One of my KPIs for this product was that I needed to get the company in the Gartner Magic Quadrant for data loss prevention. So I brought in an analyst relations person, and she worked with all of the Gartner, IDC, and Forrester people that I needed to be in front of and prove the value of the product to them.
Market awareness established
You're starting to get the coverage out there, and that includes all of the things around PR as well. You want to increase your noise; your share of voice is going out in the market. With your PR company, either do it yourself or get an external agency on a retainer and start boosting it out there. That's their value to you.

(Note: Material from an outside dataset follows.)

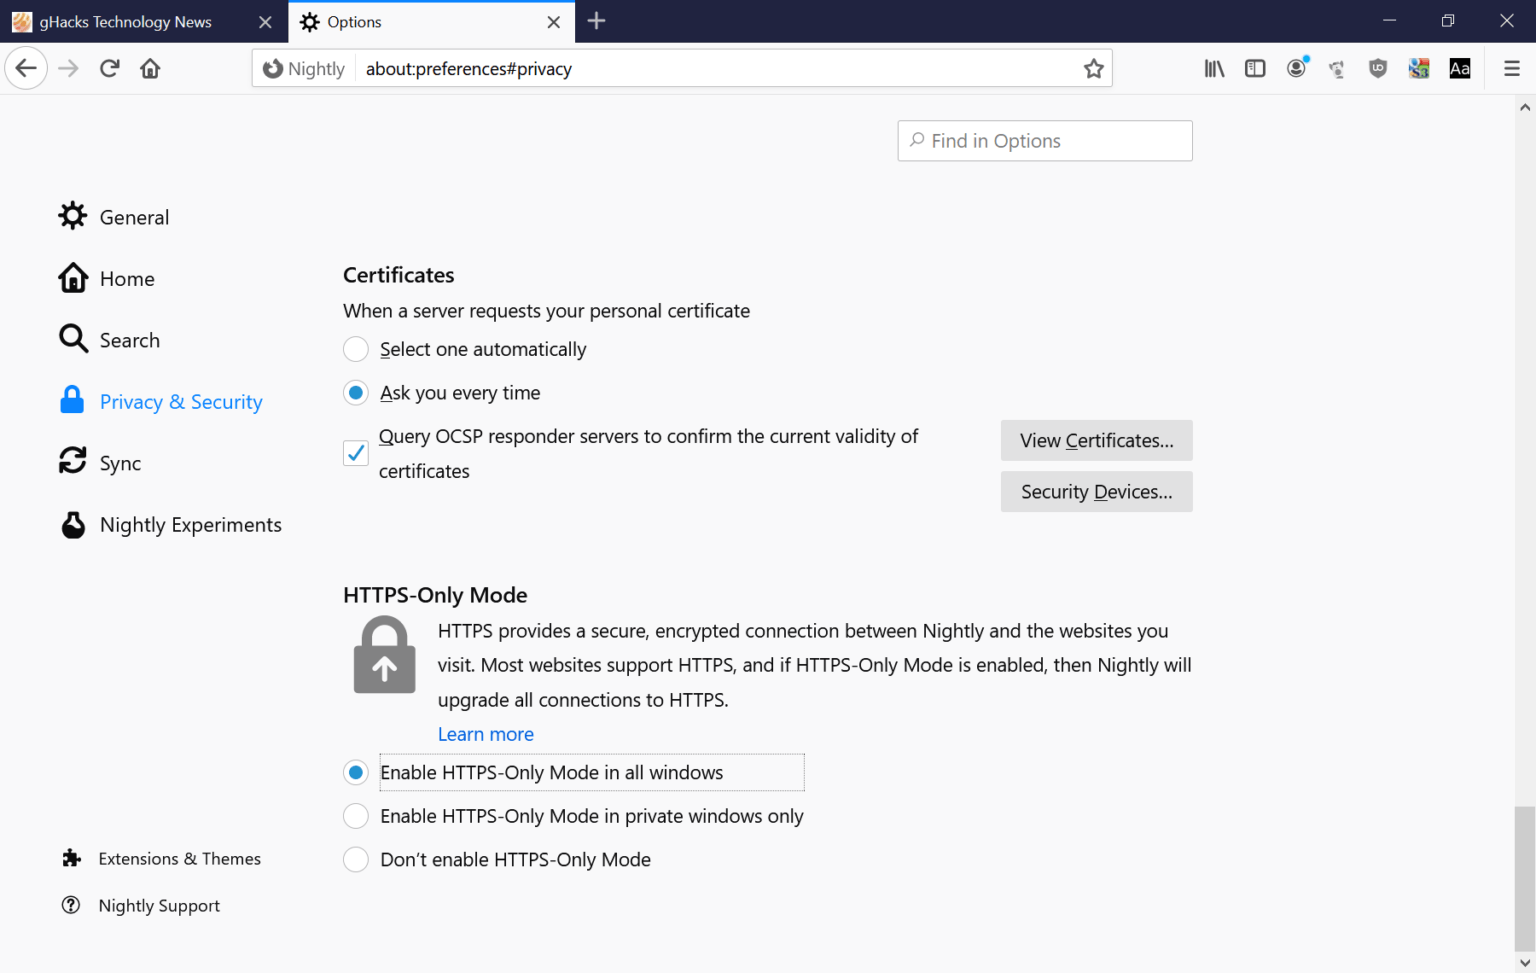
Task: Click the Find in Options search field
Action: coord(1044,140)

You want to know where you sit with the competition. You want to start putting the frighteners under them. They'll start looking over their shoulder and wondering where you are, and you're building this together.
Don't forget that this is portfolio marketing. Press and analysts will not talk to salespeople or marketing people, they talk to product strategy people. That's why you've got to have these guys literally linked in with you.
For the blockchain company I launched last year, I got onto Gartner's Cool Vendor award, one of only three in the world. Why? Because I had the Head of Strategy literally attached at the hip to me, doing every call and convincing them that was there.
You've got your market awareness established which is good. Then you've also got to make sure you've got support and triage. You own this as well, so you've got to make sure they've got the content, assets, and all of the support capabilities. If you're using channel, you've got to have dual branded activity going on.
Now, all of this can come under you, but something really key is that you don't have to do it, you just need to make sure it's been done because that sits on your project list. So all of this needs to be in place to allow you to accelerate that.
In the middle of the framework below where it says align, implement, and review, you're continually doing this. If you do anything through the Chartered Institute of Marketing, it's about closed-loop systems. Know when you're going wrong, rectify it, and start again. When you're getting even better than you thought you would, accelerate it. Those are the sorts of things you can put in place.
You will screw up, I can tell you this now. It's reality. If you don't fail, you've not done it properly, because you should be pushing the envelope each time. Plenty of times I’ve fallen over myself, asked people to do things they shouldn't have, and I learned from it. But they will trust you.
If you have all of these groups working with you, number one, there are no surprises. They know what's coming and they know where they're responsible. Salespeople know what the product is they’re selling, and product management knows what they should be building, not what they think they want to build. Product engineering like building funky stuff. And you say, “That's great, but there's no market for it.”
Even the HR team, which people say is just for talent and PDPs. It's not. They're a key part of it, and they understand when everything's been put together.
The results of the Argon launch
Below are the results that we produced for Argon. That's the product that's out there and is part of the dashboard system. It worked with all the other main competitors. They didn't like that. You’ll also see the sales cycle that it worked through, and we built this both with direct teams and channel teams.
We also had one of our partners, Matt Helling, who's Head of Security Practice at Softcat in one of our press releases.
There were product data sheets, videos, and I got in the Magic Quadrant. As far as I was concerned, I won. But the thing is, we did it as a team. And if anybody’s aiming to get in the Magic Quadrant, there's no such thing as a bad place in it. Pull up the flags, go out for a drink, and tell everybody you’re on it, it's great.